**Required work**
Gather the lines below that include the string "search", copying each in full.

**Data for analysis**
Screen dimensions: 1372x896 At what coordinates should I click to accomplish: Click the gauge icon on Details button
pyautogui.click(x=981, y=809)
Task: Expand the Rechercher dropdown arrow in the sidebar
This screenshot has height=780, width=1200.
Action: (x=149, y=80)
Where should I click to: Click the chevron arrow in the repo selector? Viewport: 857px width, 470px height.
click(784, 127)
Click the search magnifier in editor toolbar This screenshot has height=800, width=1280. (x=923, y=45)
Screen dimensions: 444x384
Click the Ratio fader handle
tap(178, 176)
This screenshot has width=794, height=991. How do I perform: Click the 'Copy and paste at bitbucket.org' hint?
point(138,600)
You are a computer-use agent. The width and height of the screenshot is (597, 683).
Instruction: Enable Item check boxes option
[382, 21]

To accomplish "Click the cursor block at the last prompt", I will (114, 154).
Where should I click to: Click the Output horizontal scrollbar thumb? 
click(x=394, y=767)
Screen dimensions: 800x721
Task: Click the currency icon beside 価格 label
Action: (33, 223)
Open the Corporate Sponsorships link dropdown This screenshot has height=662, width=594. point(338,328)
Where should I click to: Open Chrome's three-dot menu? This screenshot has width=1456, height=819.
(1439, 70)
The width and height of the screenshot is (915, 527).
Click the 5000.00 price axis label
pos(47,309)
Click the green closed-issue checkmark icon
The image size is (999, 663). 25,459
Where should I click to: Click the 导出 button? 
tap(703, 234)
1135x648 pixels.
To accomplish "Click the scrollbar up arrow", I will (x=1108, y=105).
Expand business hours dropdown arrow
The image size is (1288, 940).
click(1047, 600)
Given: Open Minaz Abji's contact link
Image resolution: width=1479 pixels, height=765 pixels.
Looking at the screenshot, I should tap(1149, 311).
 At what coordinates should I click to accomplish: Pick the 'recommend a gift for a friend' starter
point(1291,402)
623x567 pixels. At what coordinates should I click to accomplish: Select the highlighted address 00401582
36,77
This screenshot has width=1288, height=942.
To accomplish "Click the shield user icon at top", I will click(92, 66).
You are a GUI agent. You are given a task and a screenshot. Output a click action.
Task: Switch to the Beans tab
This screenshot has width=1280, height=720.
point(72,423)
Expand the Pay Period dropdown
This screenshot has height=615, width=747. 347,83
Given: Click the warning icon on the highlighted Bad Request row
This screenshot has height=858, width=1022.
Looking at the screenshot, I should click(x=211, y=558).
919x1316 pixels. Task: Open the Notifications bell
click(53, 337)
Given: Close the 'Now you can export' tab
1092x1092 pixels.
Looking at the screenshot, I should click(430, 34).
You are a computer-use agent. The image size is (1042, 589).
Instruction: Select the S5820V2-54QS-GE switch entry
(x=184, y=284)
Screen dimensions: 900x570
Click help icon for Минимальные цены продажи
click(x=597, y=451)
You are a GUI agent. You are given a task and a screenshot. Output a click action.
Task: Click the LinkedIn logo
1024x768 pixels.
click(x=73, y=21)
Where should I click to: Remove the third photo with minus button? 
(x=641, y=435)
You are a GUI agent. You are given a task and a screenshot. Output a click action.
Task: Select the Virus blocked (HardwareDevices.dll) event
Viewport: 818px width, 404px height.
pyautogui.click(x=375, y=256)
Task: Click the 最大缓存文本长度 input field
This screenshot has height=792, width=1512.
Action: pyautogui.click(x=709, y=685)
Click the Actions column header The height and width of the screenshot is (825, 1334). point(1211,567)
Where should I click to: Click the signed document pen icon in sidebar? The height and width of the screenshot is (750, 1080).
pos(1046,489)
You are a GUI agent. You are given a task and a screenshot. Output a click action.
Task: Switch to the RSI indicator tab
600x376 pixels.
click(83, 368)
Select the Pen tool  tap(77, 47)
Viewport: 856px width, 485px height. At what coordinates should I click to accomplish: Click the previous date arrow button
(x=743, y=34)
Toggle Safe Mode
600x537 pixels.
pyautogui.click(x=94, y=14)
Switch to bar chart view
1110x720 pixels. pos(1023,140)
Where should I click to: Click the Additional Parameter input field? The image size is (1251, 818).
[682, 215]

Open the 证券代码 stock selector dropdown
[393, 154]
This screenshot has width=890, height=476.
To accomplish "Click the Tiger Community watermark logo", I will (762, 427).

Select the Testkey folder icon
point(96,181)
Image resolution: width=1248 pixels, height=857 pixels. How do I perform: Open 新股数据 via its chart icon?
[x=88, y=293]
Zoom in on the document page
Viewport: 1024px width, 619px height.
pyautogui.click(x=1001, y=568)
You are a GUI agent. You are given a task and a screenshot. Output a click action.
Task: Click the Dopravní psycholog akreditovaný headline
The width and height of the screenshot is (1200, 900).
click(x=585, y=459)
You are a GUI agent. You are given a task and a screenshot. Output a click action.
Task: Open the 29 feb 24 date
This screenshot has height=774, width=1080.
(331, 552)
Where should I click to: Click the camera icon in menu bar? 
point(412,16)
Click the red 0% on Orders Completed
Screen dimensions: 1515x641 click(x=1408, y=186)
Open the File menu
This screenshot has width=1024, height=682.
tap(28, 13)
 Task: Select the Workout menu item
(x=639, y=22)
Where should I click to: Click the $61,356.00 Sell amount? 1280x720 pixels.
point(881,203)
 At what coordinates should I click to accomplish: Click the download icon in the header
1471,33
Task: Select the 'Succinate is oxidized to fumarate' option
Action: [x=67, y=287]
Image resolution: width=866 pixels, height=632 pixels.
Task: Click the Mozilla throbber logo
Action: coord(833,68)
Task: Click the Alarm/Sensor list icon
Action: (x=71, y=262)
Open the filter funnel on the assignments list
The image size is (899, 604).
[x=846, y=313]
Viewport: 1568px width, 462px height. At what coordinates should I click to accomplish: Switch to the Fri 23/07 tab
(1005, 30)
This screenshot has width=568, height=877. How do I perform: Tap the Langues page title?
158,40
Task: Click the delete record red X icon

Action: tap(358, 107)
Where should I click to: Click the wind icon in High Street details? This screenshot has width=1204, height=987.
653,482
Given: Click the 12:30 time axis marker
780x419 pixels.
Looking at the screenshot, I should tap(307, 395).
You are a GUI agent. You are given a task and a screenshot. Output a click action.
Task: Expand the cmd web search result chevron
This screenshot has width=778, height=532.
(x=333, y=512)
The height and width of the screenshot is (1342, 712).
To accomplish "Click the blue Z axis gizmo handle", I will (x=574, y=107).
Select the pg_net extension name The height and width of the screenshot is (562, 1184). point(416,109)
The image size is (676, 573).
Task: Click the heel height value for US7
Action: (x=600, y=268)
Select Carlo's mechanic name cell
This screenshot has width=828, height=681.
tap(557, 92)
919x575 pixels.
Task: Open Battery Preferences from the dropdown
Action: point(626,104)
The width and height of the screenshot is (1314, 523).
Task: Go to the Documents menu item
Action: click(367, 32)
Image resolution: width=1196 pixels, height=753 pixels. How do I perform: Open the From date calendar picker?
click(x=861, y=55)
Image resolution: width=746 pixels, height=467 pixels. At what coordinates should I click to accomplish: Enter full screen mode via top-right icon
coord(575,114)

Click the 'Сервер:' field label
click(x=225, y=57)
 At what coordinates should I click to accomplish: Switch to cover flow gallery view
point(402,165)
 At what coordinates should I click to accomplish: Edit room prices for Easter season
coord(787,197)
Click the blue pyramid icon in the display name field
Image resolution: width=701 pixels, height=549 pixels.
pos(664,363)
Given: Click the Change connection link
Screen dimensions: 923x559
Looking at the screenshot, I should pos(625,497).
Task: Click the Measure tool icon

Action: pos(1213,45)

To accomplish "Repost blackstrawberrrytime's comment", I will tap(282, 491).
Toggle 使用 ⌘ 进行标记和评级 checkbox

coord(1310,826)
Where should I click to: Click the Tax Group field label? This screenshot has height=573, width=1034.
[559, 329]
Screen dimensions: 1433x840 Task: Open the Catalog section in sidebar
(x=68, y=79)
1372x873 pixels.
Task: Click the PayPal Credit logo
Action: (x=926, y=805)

**Answer section**
Click the search magnifier in editor toolbar This screenshot has height=800, width=1280. (x=923, y=45)
Task: Expand the cmd web search result chevron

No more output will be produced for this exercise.